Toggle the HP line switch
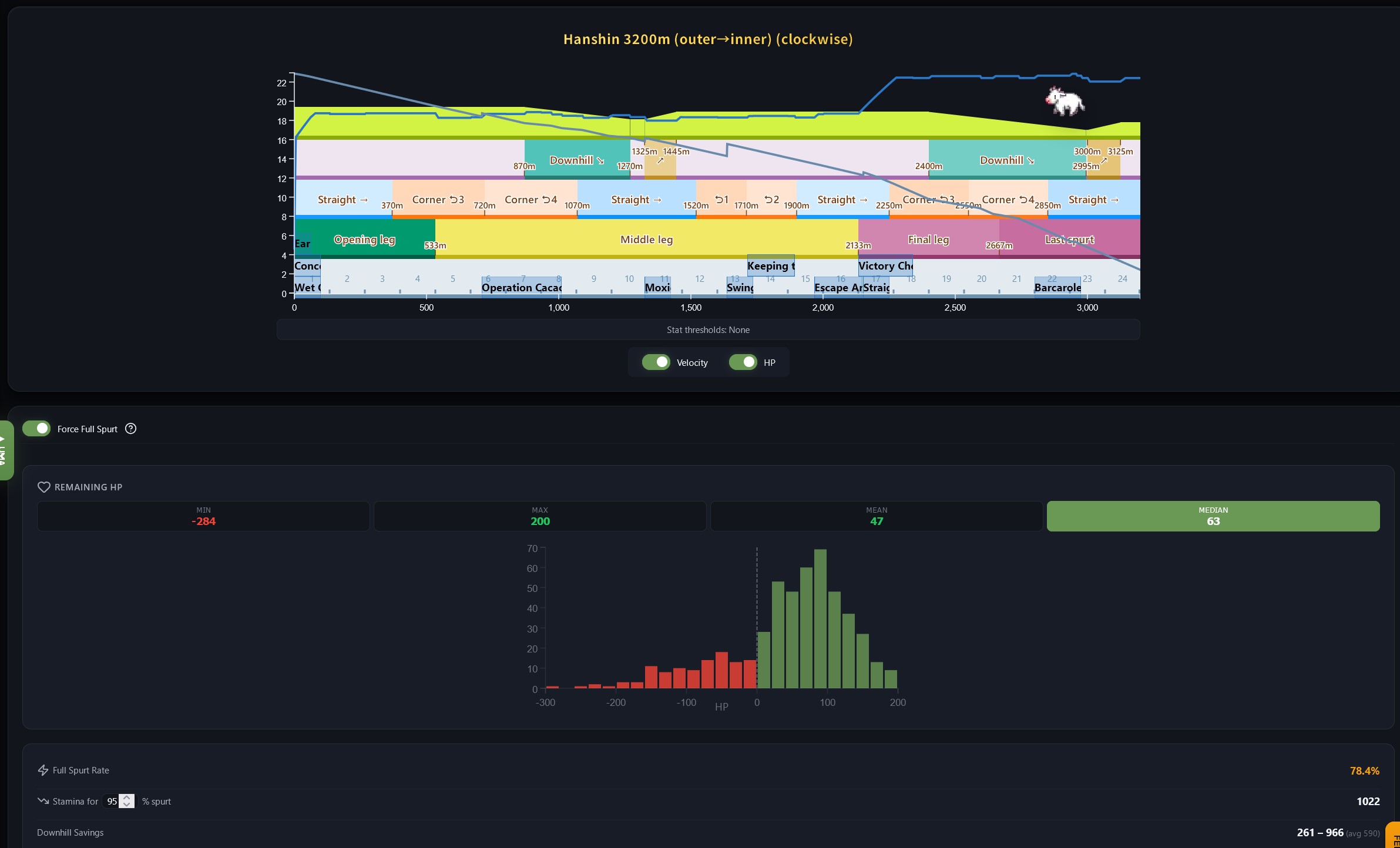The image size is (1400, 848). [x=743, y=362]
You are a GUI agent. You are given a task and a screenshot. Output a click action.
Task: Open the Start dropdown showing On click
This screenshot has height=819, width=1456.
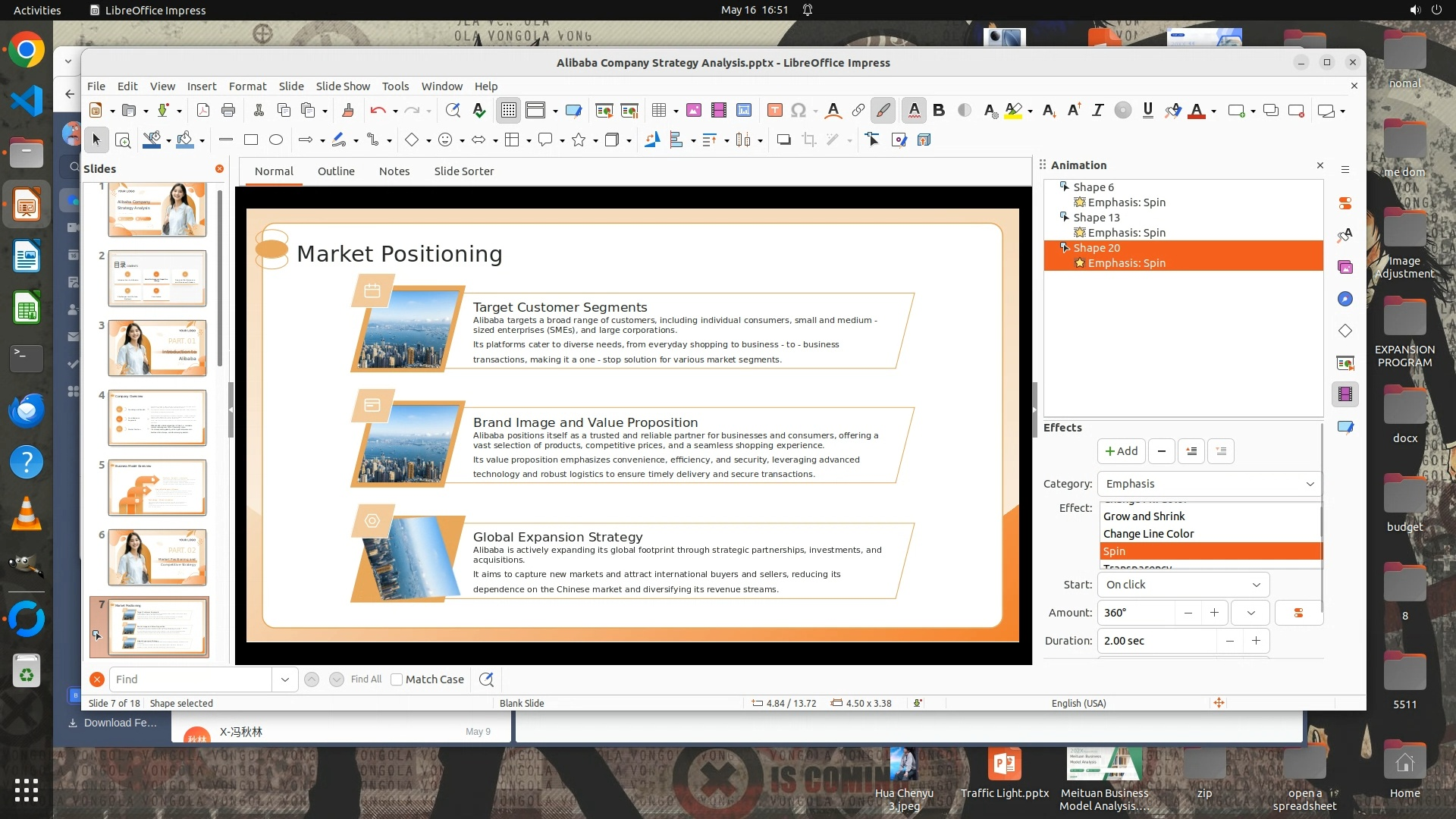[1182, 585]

──────────

Search the data above for the string "click" and report each line that holds it.

(Response area)
You are a GUI agent. You are given a task and a screenshot. Output a click action.
Task: Open the Start dropdown showing On click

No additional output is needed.